Each entry, from beginning to end, is to be transcribed verbatim.

#### Data for this task ####

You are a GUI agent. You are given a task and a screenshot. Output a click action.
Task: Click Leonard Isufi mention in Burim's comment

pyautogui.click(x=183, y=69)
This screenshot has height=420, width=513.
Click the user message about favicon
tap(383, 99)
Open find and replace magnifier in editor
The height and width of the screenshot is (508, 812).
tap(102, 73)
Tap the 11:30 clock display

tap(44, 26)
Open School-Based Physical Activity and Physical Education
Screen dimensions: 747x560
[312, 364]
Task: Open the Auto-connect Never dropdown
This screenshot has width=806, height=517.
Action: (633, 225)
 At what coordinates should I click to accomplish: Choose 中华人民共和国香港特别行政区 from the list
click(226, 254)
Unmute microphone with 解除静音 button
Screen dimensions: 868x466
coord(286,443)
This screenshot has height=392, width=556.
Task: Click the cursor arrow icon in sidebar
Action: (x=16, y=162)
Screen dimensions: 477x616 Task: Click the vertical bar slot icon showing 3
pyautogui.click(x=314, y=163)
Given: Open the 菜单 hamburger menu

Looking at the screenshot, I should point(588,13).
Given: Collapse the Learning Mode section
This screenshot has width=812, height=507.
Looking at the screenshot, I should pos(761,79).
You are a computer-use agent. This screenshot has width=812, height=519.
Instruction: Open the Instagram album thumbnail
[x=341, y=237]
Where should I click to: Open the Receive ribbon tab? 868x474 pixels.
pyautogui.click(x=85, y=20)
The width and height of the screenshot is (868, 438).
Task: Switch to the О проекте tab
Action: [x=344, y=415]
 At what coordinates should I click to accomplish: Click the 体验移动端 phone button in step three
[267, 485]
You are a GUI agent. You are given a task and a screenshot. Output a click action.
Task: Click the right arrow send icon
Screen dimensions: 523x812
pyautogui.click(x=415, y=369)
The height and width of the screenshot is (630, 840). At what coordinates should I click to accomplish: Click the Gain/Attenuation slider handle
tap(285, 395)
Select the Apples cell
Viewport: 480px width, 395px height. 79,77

####

» Problem solution:
You are a GUI agent. You are given a task and a screenshot. Output a click action.
Task: Click Leonard Isufi mention in Burim's comment

pyautogui.click(x=183, y=69)
This screenshot has height=420, width=513.
Click the user message about favicon
tap(383, 99)
Open find and replace magnifier in editor
The height and width of the screenshot is (508, 812).
tap(102, 73)
Tap the 11:30 clock display

tap(44, 26)
Open School-Based Physical Activity and Physical Education
Screen dimensions: 747x560
[312, 364]
Task: Open the Auto-connect Never dropdown
This screenshot has width=806, height=517.
Action: (633, 225)
 At what coordinates should I click to accomplish: Choose 中华人民共和国香港特别行政区 from the list
click(226, 254)
Unmute microphone with 解除静音 button
Screen dimensions: 868x466
coord(286,443)
This screenshot has height=392, width=556.
Task: Click the cursor arrow icon in sidebar
Action: (x=16, y=162)
Screen dimensions: 477x616 Task: Click the vertical bar slot icon showing 3
pyautogui.click(x=314, y=163)
Given: Open the 菜单 hamburger menu

Looking at the screenshot, I should point(588,13).
Given: Collapse the Learning Mode section
This screenshot has width=812, height=507.
Looking at the screenshot, I should pos(761,79).
You are a computer-use agent. This screenshot has width=812, height=519.
Instruction: Open the Instagram album thumbnail
[x=341, y=237]
Where should I click to: Open the Receive ribbon tab? 868x474 pixels.
pyautogui.click(x=85, y=20)
The width and height of the screenshot is (868, 438).
Task: Switch to the О проекте tab
Action: [x=344, y=415]
 At what coordinates should I click to accomplish: Click the 体验移动端 phone button in step three
[267, 485]
You are a GUI agent. You are given a task and a screenshot. Output a click action.
Task: Click the right arrow send icon
Screen dimensions: 523x812
pyautogui.click(x=415, y=369)
The height and width of the screenshot is (630, 840). At what coordinates should I click to accomplish: Click the Gain/Attenuation slider handle
tap(285, 395)
Select the Apples cell
Viewport: 480px width, 395px height. 79,77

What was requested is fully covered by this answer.